Ultimate frisbee is catching on

24 Jan, 2012 03:00 AM
THERE'S a world of difference between throwing a Frisbee and playing Ultimate Frisbee. Firstly, expect to run. Secondly, you have to be tough.

The low-contact sport was invented in the 1960s and is played on a soccer pitch, with the aim to defend against a goal from the opposition team.

Teams must advance against the defending team using good throws, the wind and strategy to land the frisbee in their goal zone.

Players can’t run with the frisbee but can pivot, like in netball, when they have possession. They often run a few kilometres during a game.

La Trobe University club president Tamara Allen, 23, has a story or two about her favourite sport. The La Trobe club won gold in Perth in a tournament against other Australian university teams. And in mixed teams of seven, Allen and her club battled through a five-day tournament to win bronze in 2011 at the Southern Uni Games in July. On the green fields of Geelong’s Waurn Ponds Deakin uni campus, in driving rain, La Trobe blitzed the field to make the finals, beating RMIT’s city campus team to snatch bronze.

The sport can be unexpectedly serious. A quick turn can mean torn muscles.

‘‘When you’re changing direction, sometimes something kind of snaps and it’s not fun,’’ she says.

Last May during training Allen caught a fast frisbee that ended with surgery.

‘‘I knew it would hurt, but I caught it anyway,’’ she says.

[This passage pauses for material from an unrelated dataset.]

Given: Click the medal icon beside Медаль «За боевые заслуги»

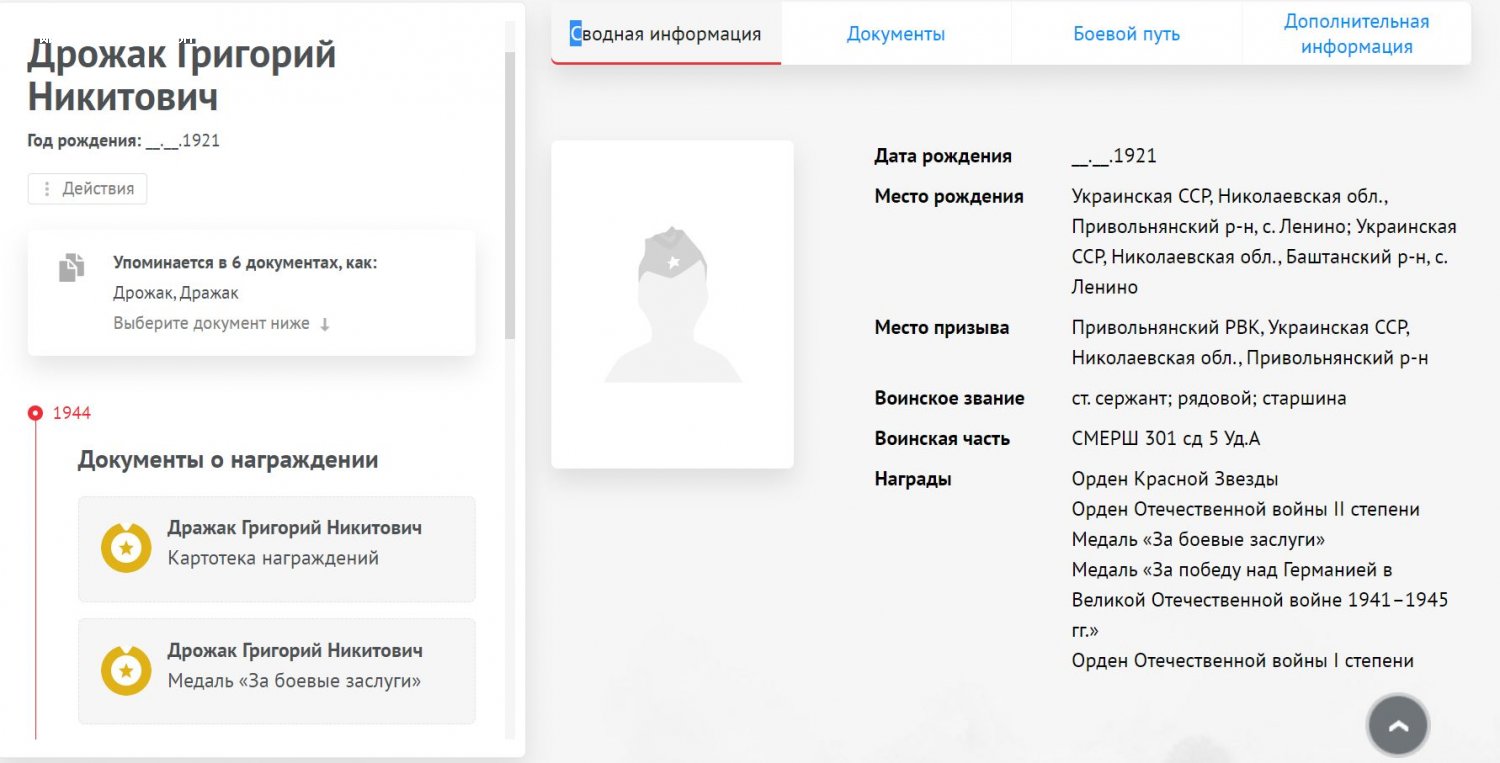Looking at the screenshot, I should coord(126,671).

Her right hand was in a cast for two weeks and a splint for a further two, but she kept playing with her left hand. ‘‘Everyone was telling me to stop but I couldn’t, I missed it so much,’’ she says.

Her club had about 80 people inquire about signing up during 2011 orientation week, and has more than 30 active members.

The game is self-refereed so teams must agree on fouls. It could lead to arguments, but with recognition at the end for the fairest players, the self-serving urge to win at all costs is controlled.

But Allen remains competitive. In Perth her team was playing for gold, and the pressure was on. She remembers thinking: ‘‘We’ve come to this point and I don’t want to lose.’’ But in order to remain fair to the other team and she let some fouls slide. ‘‘You have to be in good spirit,’’ she says.